The Wuwei Han bamboo slips (Wǔwēi Hànjian 武威漢簡) were excavated from tomb 6 at Mózuǐzǐ 磨嘴子, Wūwēi county 武威縣 (present-day Gānsù province), in 1959. The tomb has been dated to the reign of Wang Mang 王莽 (9–23 CE) or slightly earlier in the Former Han period, sealed no later than 23 CE. The find comprised 469 bamboo and wooden slips (total c. 370 slips bearing text, approximately 20,000 characters) constituting multiple manuscript copies of chapters from the Yílǐ 儀禮, together with miscellaneous wooden slips (see KR2p0109). The find was first reported in Kǎogǔ 考古 1960.5 and 1960.8 and subsequently published in the standard edition: 陳夢家 Chén Mèngjiā, ed., 《武威漢簡》, 文物出版社, 1964 (reprinted with a new study by Chén Mèngjiā, 中華書局, 2005).

This entry (KR2p0101) covers the Shì xiāng jiàn lǐ 士相見禮 (“Ritual of the Officer’s Formal Meeting”) chapter, Version A (甲本). The Shì xiāng jiàn lǐ governs the ceremonial procedure for officers of the shì 士 rank when meeting one another for the first time: the presentation of gifts (zhì 墊, a pheasant in winter or a grouse in summer), the elaborate three-stage exchange of polite refusals and insistences before the guest is admitted, then the correct deportment during the audience itself. The text opens: 士相見之禮:[墊,] 冬用雉,夏用居 — “The ritual of officers meeting: In winter use a pheasant; in summer use a 居 [grouse].” (The graph 居 for the bird 雎鳩 is a manuscript variant.) The chapter closes with rules on how to address superiors of different ranks (the ruler, great officers, elders, young men, commoners) and correct comportment during a seated audience, and ends with the colophon counting 凡千二十字.

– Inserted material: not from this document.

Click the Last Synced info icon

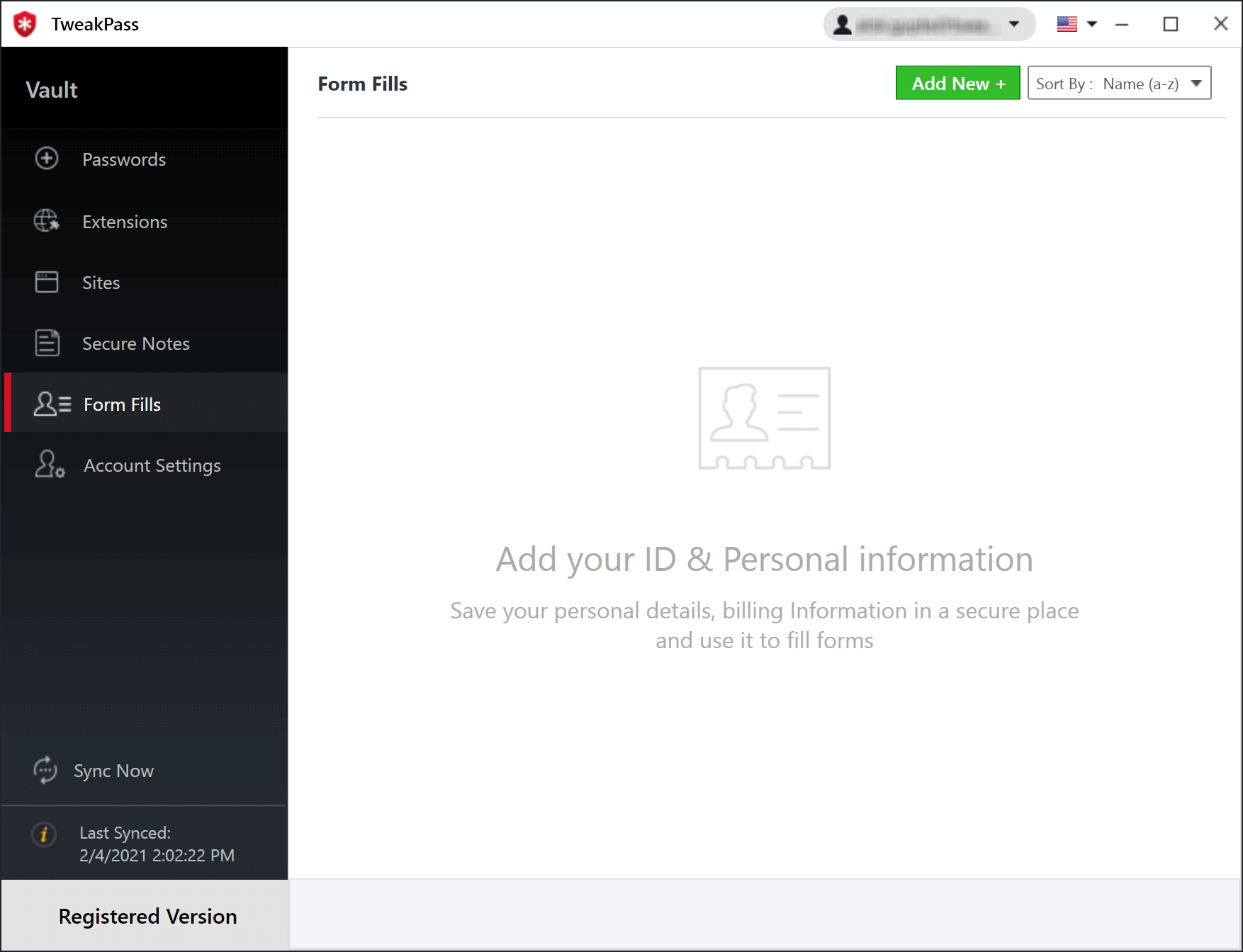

The Wuwei Version A shows numerous textual variants when compared with the received Yili as transmitted in the Shísān jīng zhùshū 十三經注疏 (Commentaries and Sub-commentaries on the Thirteen Classics). These variants have been the subject of ongoing philological analysis since the 1960s. Wilkinson (Chinese History: A New Manual, §59.7.2, III #2) notes that the Wuwei Yili text is “slightly different from the received version.”

The Yílǐ itself is conventionally attributed to the Duke of Zhou 周公 or, in later tradition, associated with Confucius’s disciple Zǐxià 子夏 (Bǔ Shāng 卜商), but it is a pre-Qin ritual manual of uncertain authorship and date; the Wuwei slips preserve a Former Han manuscript copy made not later than the early first century CE. The Shì xiāng jiàn lǐ is chapter 3 of the received 17-chapter Yili.

Translations and research

  • Steele, John, tr. The I-li, or Book of Etiquette and Ceremonial. 2 vols. Probsthain, 1917. Standard English translation of the received Yili text; covers this chapter in vol. 1.
  • 陳夢家 Chén Mèngjiā, ed. 《武威漢簡》. 文物出版社, 1964; repr. 中華書局, 2005. Editio princeps with transcription, commentary, and plates.
  • Loewe, Michael. “I-li.” In Michael Loewe, ed. Early Chinese Texts: A Bibliographical Guide. SSEC/IEAS, 1993, pp. 234–43. Bibliographic overview of the received Yili and excavated versions.
  • Boltz, William G. “Yili.” In Loewe, ed. Early Chinese Texts, pp. 234–43.